Maurine was always theatrically inclined and was the star of a local theatre group production. The stage manager was a tall, blonde, blue-eyed Yankee boy who had come to the South to become a veterinarian, W. C. “Bill” Banks. He was a quiet, proud man who went from being a high school dropout to being a distinguished professor of Veterinary Medicine at Texas A&M. He attributed his progress in life solely to his beloved Maurine.
They were married on September 6, 1939 and had 3 children, Barbara, Bonnie, and Philip. Besides rearing her children and caring for her invalid mother-in-law, Maurine gave private piano lessons in her home. While doing this, she found time to compose an operetta with her sister Ruth Lewis. This operetta, called “Brazos Valley,” was actually performed at Crockett Elementary School in the early 1960s.
Maurine and W.C. loved to play golf together almost every day. Maurine won a number of golf tournaments, shot a hole-in-one at Briarcrest Country Club, and played on St. Andrews in Scotland. W. C. Banks passed away on December 18, 1975. Maurine had nursed W. C., caring for him at home 24/7 for over seven months.
Upon W. C.’s death, Maurine decided she didn’t want to go back to giving piano lessons and was ready to start a new career. Maurine went back to school to become a licensed realtor and then had considerable success selling homes and real estate in Brazos County, Texas. Her charm and personality helped her become one of the top realtors in town. Maurine loved the chance to drive newcomers around town, showing them the sights. During this time, Maurine traveled extensively all over the world.
In 1990, Maurine married again to a prominent Dallas physician, Dr. Joe Hill. At the age of 75, Maurine uprooted herself from Bryan and started a new life in Dallas with Dr. Hill. She completely adapted to life in the big city, and driving herself and her new husband around Dallas. As always, she made good friends quickly and developed a deep love for her step-children and remained close to them after their father’s death and her return from Dallas to Brazos County.

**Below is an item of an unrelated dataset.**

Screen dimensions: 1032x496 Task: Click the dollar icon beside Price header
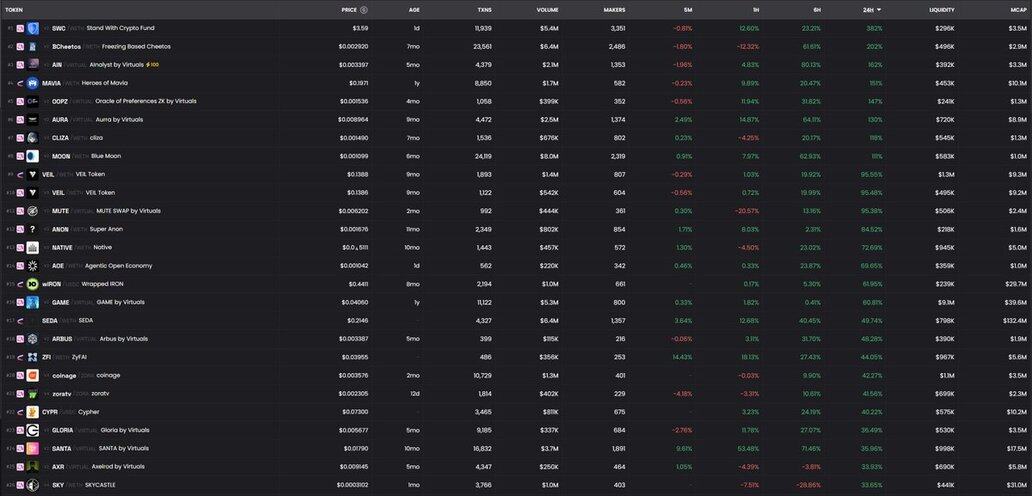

Shortly after she came back to Bryan, Maurine was permanently immobilized by a bad fall. For the next six years, Maurine’s courage and love of life enabled her to adapt to her disability and enjoy her life to the fullest. After a false start at a nursing home, Maurine went back to her home at 510 College View where she was the only patient and received help from her round-the-clock caregivers. Maurine loved keeping up with national and world events through television. She learned how to use a computer, and played bridge on it almost every day.

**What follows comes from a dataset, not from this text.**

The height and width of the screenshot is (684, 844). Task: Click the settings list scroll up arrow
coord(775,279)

Maurine never engaged in self-pity over her condition, and always had a positive outlook on the future. Her caregivers came to love her almost as much as Maurine’s children as they became the recipients of her affection. The morning she went to the hospital the last time, she ate a great breakfast, played on the computer, and took a nap.
Maurine was a founding member and past president of the St. Joseph’s Hospital auxiliary, as well as the Bryan Woman’s Club and belonged to the Neighborly Class of First United Methodist Church in Bryan. The family would like to thank Hospice for taking care of Maurine in her final hours, and especially thank Suzan Yvaguirre, Patricia Martinez, Erica Martinez, Diane Hutchson, and Sandra Smith, her beloved caregivers. In lieu of flowers, the family would ask that any donations be made to Hospice of Brazos Valley and the Brazos Valley Music Teacher’s Association.